Extract »
A recent study identified over forty regions of the human genome that govern the age a woman goes through menopause. The study found that two thirds of these regions contain genes that act to keep DNA healthy, by repairing the small damages that tend to accumulate with age. The study also found the first genetic evidence of a link between the timing of menopause and breast cancer. The results were published in the journal Nature Genetics on Sept. 28, 2015.
The timing of menopause affects infertility and risk of disease (i.e., breast cancer), but the underlying mechanisms are poorly understood. Women who experience menopause before the age of 40 are less likely to develop breast cancer but more likely to develop other complications such as osteoporosis, cardiovascular disease, and type 2 diabetes. Genetics has a role in determining the age of natural menopause, but the full spectrum of genes involved and how they contribute to these other risks is not known. This current study increases our understanding of how reproductive aging happens. This could lead to the development of new treatments to avoid early menopause, which may potentially improve fertility and decrease breast cancer risk. Such developments would be of interest and may impact the female population in Connecticut, who make up 51.3 percent of Connecticut’s population (that’s over 1.83 million people).
Researchers performed a genome-wide association study with nearly 70,000 women and identified genetic variants associated with age at menopause. These variants were enriched in genes involved in repairing damaged DNA and in genes linked to primary ovarian insufficiency and delayed puberty. These findings suggest potential molecular links between the onset and end of the female reproductive lifespan. In addition, the study also found evidence that genetic variants leading to later menopause also increase breast cancer risk.
“We have known for some time that the age at which women go through menopause is partly determined by genes. This study now tells us that there are likely hundreds of genes involved, each altering menopause age by anything from a few weeks to a year. It is striking that genes involved in DNA repair have such an important influence on the age of menopause, which we think is due to their effect on how quickly a woman’s eggs are lost throughout her lifetime,” said John Perry, Ph.D. who co-led the study.
Anna Murray, Ph.D., senior author on the paper, describes the impact of the study’s findings:
”Many women today are choosing to have babies later in life, but they may find it difficult to conceive naturally because fertility starts to diminish at least 10 years before menopause. Our research has substantially increased our understanding of how reproductive aging in women happens, which we hope will lead to the development of new treatments to avoid early menopause.”
Future research will help understand in more detail how the genetic variations found in this study are causing alterations in the timing of menopause. Uncovering these mechanisms may lead to better treatment for conditions linked to menopause (such as infertility) and lead to improved understanding of the heath impact of menopause (such as risk of osteoporosis and heart disease).

Material provided »
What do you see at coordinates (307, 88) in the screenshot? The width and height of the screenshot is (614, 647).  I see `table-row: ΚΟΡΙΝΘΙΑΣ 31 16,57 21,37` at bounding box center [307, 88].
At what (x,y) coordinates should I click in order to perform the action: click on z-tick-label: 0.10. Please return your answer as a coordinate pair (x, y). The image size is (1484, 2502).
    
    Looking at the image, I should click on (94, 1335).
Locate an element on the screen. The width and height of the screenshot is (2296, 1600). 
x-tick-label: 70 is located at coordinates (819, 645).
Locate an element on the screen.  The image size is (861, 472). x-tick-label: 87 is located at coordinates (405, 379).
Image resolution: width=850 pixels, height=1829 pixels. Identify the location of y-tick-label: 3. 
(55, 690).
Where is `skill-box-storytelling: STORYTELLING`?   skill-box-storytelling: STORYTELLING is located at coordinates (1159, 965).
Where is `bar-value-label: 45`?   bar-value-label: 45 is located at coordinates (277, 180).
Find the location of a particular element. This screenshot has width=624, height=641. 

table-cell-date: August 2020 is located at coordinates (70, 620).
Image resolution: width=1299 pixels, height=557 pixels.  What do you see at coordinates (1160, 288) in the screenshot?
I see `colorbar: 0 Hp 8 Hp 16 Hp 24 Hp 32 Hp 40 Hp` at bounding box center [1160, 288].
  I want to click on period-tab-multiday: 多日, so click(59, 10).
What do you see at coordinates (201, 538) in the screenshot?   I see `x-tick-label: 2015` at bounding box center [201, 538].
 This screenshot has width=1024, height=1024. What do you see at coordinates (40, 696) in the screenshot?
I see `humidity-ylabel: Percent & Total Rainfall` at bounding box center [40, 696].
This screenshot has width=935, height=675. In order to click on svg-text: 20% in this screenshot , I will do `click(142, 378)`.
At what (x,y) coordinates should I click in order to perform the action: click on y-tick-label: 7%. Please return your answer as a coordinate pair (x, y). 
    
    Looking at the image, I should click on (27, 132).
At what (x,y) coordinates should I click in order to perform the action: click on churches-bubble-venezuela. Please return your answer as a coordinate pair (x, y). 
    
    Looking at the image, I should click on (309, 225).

What you have to do »
Rewrite the menopause genetics article from "Researchers performed a" to "increase breast cancer risk.", switching "genetic variants" to "gene variants" throughout.

Exercise answer »
Researchers performed a genome-wide association study with nearly 70,000 women and identified gene variants associated with age at menopause. These variants were enriched in genes involved in repairing damaged DNA and in genes linked to primary ovarian insufficiency and delayed puberty. These findings suggest potential molecular links between the onset and end of the female reproductive lifespan. In addition, the study also found evidence that gene variants leading to later menopause also increase breast cancer risk.